I say that to underline the need to do the same thing with Muhammad, Baha' Ullah (founder of the Bahais), Siddhartha Gautama ('the buddha'), Confucius, and many lesser religious founders and leaders, whether it be Joseph Smith, Ellen White, Charles Russell, William Branham, or even myself. Not that I am in the same field as these other people, but just that it is important that I not teach a standard for others that I would not wish to have applied to myself.

It seems to be the nature of fallible human beings everywhere, to overstep our divine authority. Joan of Arc heard God speaking to her through some church bells, and the result appeared to be somewhat miraculous. She, a young girl posing as a military commander, led her country to victory in battle after battle (an imperfect mission in itself, in my opinion). But then she stopped hearing the voices, and she went on trying to do the will of God. Her accomplishments from that point on were not nearly as dramatic, and actually led to her execution.

Was Joan a fraud? Or was she just an imperfect human being doing her best with her limited understanding of the will of God? And was God even prepared to assist her at the level of spiritual growth that she represented?

Stories like the miraculous (though disappearing) gold tablets that Joseph Smith was supposed to have used to write the Book of Mormon abound with regard to the sacred writings of various religions. They tend to push people into an all-or-nothing approach to the writings as well as to the lives and ministries of the people concerned. Was the story about the gold tablets an elaborate hoax to generate an air of infallibility about the book? Or could it have been something that really happened, maybe even something that God felt was necessary in order to get Joseph to do what he wanted him to do?

The Catholic Church has protected itself (at least slightly) by refusing to declare anyone a "saint" (which really just means a Christian believer) while that person is still alive. In other words, there are no "living legends" in the Catholic Church. People are allowed to take or leave any living Catholic, including (within limits) the pope himself. (Infallibility is something only a few popes have claimed, and only on rare occasions.) But this whole business of waiting until after a person is dead for some years before deciding whether they are a true believer seems to be a practice which has only been made necessary by giving credence to the infallibility thing. Why can't people be saints, prophets, even founders of new religions, and still be quite fallible... maybe even downright wrong or bad at times?

It should be the right (indeed, the duty) of every believer, to do a bit of picking and choosing to work out what is right and what is wrong in every religion. Sure, you can do it selfishly. And what you get will be exactly what you pay for.

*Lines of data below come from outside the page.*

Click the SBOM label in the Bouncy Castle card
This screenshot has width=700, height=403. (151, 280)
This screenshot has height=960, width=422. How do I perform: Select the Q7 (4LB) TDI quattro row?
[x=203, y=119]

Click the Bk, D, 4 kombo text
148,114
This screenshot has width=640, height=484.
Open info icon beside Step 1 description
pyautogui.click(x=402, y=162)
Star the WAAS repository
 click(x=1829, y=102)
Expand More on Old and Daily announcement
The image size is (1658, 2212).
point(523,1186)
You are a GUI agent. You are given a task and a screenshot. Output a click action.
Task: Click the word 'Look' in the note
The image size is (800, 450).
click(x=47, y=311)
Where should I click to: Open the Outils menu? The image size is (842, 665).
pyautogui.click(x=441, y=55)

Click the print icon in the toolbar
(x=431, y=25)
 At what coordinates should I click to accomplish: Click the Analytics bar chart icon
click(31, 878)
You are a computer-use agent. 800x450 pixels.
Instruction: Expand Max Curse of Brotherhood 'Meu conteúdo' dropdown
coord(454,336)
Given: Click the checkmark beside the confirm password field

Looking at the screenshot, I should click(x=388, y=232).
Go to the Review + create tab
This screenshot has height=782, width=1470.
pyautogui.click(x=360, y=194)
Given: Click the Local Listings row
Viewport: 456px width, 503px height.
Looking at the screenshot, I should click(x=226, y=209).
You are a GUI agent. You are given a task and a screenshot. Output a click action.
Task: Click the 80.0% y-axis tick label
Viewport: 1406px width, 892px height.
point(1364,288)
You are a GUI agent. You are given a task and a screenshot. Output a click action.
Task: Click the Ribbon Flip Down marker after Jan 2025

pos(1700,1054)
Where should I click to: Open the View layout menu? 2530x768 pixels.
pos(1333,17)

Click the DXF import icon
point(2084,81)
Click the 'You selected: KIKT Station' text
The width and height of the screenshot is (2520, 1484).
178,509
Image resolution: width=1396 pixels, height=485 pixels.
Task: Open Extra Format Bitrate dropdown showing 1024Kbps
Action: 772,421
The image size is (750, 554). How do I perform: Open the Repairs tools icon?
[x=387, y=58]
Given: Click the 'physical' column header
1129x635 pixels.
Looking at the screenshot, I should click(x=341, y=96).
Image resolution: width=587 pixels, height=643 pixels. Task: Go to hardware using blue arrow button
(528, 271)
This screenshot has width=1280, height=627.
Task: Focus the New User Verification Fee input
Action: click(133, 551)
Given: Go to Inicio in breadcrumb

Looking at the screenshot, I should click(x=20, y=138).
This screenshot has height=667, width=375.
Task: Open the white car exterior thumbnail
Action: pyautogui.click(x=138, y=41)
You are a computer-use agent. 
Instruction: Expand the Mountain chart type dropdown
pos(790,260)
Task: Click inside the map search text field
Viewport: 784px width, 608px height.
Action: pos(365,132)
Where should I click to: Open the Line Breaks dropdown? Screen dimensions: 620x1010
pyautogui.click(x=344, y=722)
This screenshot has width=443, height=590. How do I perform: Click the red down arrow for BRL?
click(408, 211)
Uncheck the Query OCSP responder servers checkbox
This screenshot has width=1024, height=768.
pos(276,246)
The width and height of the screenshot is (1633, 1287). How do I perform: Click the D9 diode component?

On the other hand, if one makes great effort to be honest and unselfish, this picking and choosing can get us closer to the real thing than the all-or-nothing approach ever will.

Jesus himself said, "You can be forgiven for rejecting me, but you can never be forgiven for rejecting the Spirit of God." I think he was saying that it is the responsibility of each of us to extract the truth (i.e. the Spirit of God) from everything that we experience, without necessarily having to embrace the messenger through whom the truth comes.